— START OF Records for this exercise —

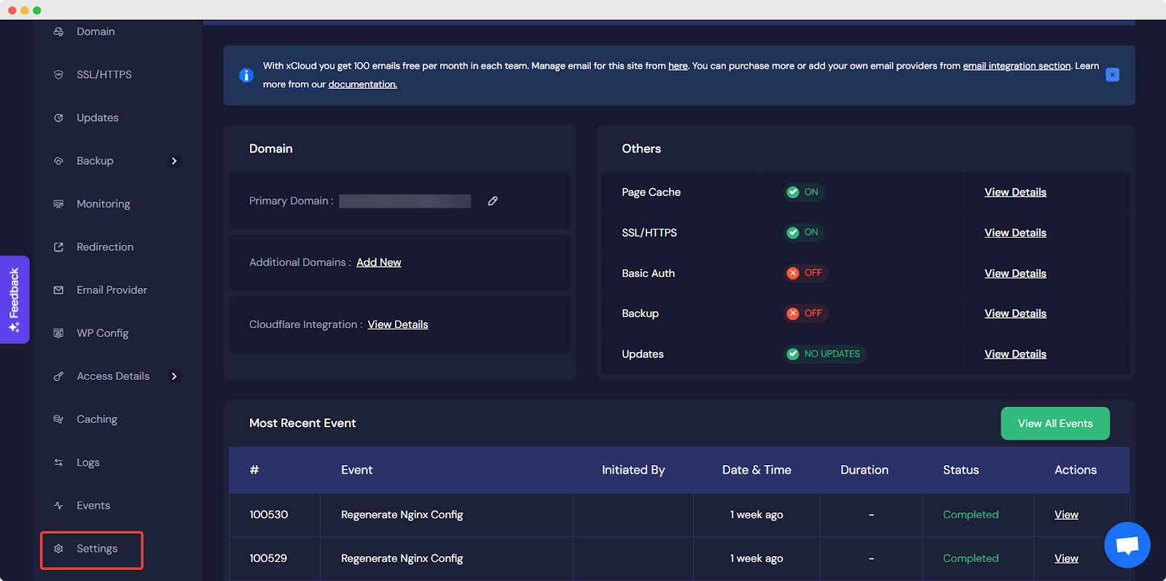
Task: Expand the Access Details submenu chevron
Action: [174, 376]
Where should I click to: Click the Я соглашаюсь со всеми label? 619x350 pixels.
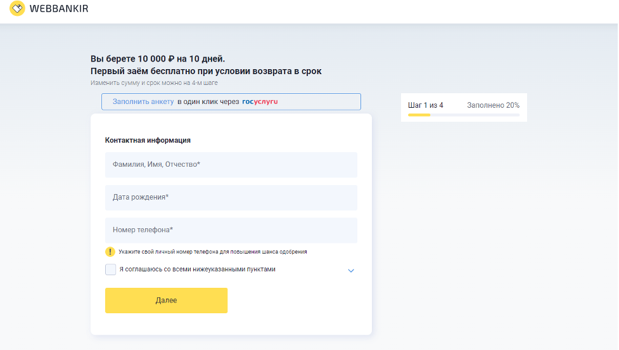[x=198, y=269]
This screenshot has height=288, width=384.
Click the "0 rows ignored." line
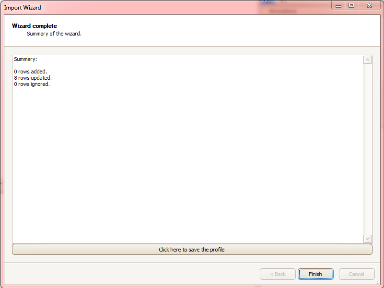pyautogui.click(x=32, y=84)
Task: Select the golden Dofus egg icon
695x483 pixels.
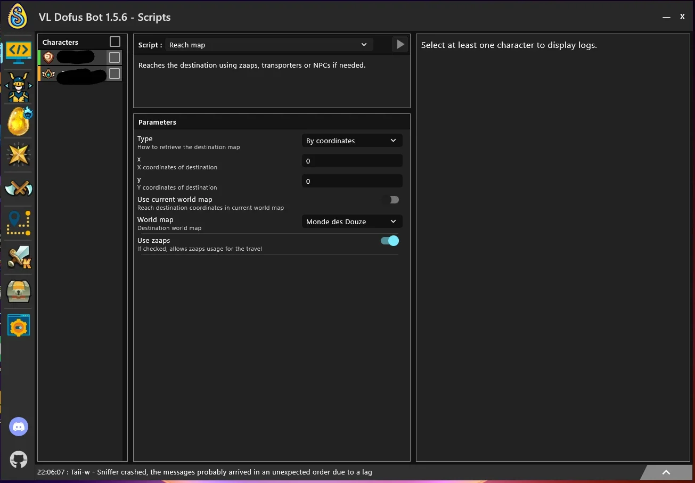Action: click(19, 121)
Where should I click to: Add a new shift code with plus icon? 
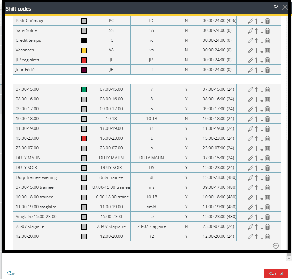click(276, 246)
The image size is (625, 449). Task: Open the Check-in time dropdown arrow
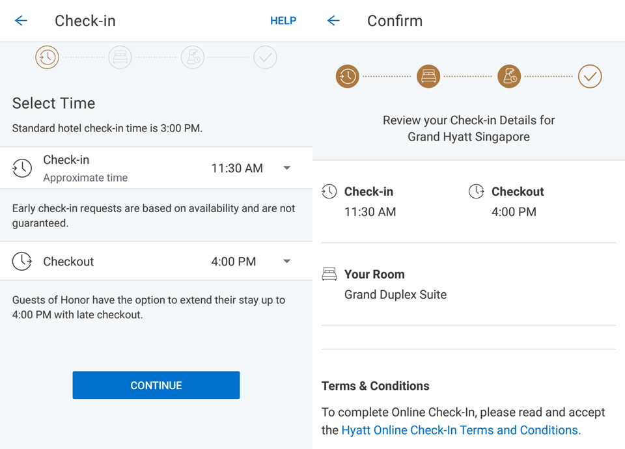point(286,168)
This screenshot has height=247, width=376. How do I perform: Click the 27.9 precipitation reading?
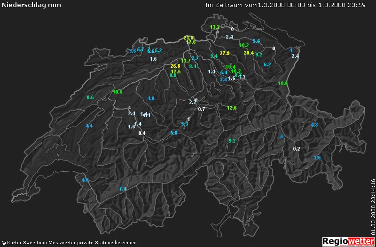point(225,53)
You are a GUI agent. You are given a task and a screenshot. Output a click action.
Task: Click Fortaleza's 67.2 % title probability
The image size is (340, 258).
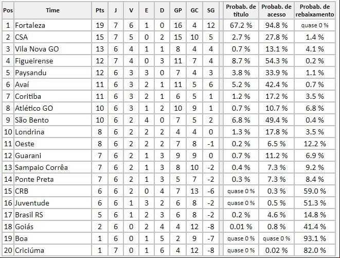pyautogui.click(x=241, y=25)
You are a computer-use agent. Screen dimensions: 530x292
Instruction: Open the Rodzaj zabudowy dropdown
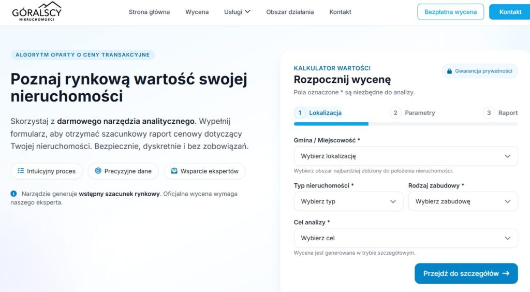463,201
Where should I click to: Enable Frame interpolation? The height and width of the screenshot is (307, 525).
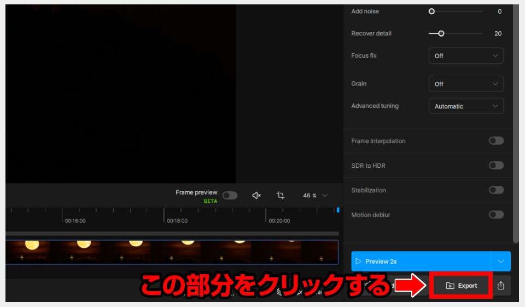pos(496,141)
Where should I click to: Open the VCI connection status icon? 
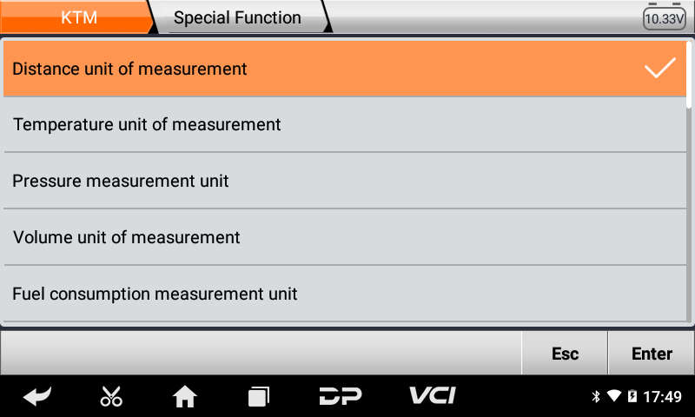point(432,395)
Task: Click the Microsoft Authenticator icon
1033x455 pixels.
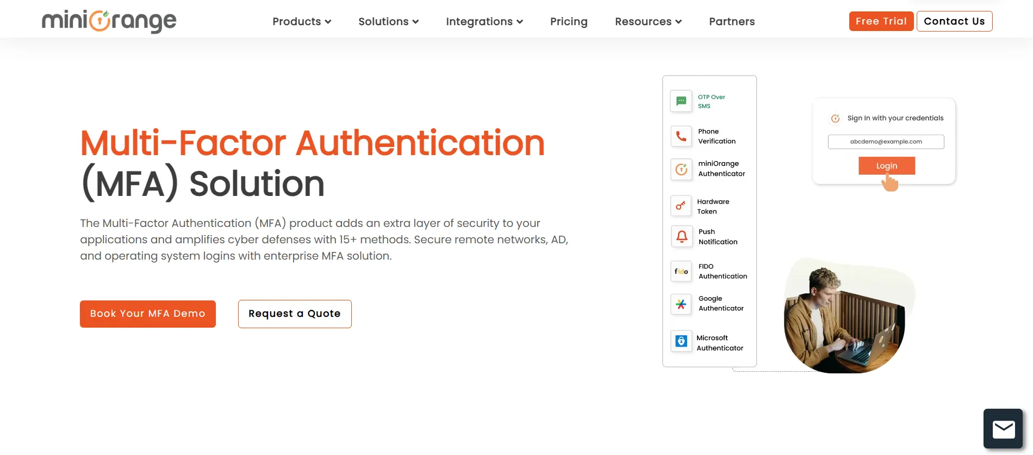Action: (x=681, y=341)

— END OF Records for this exercise —

▶ **What is being asked**
Copy all of the material above word for word, leaving out the pictures.

▶ **Result of this task**
Task: Expand the Access Details submenu chevron
Action: [174, 376]
Where should I click to: Click the Я соглашаюсь со всеми label? 619x350 pixels.
[x=198, y=269]
This screenshot has height=288, width=384.
Click the "0 rows ignored." line
pyautogui.click(x=32, y=84)
Task: Select the golden Dofus egg icon
695x483 pixels.
Action: click(19, 121)
Where should I click to: Add a new shift code with plus icon? 
click(276, 246)
The image size is (625, 449). Task: Open the Check-in time dropdown arrow
point(286,168)
This screenshot has height=247, width=376. How do I perform: Click the 27.9 precipitation reading?
point(225,53)
You are a GUI agent. You are given a task and a screenshot. Output a click action.
Task: Click Fortaleza's 67.2 % title probability
The image size is (340, 258).
pyautogui.click(x=241, y=25)
You are a computer-use agent. Screen dimensions: 530x292
Instruction: Open the Rodzaj zabudowy dropdown
463,201
Where should I click to: Enable Frame interpolation? The height and width of the screenshot is (307, 525).
pos(496,141)
Where should I click to: Open the VCI connection status icon? 
point(432,395)
Task: Click the Microsoft Authenticator icon
1033x455 pixels.
Action: (x=681, y=341)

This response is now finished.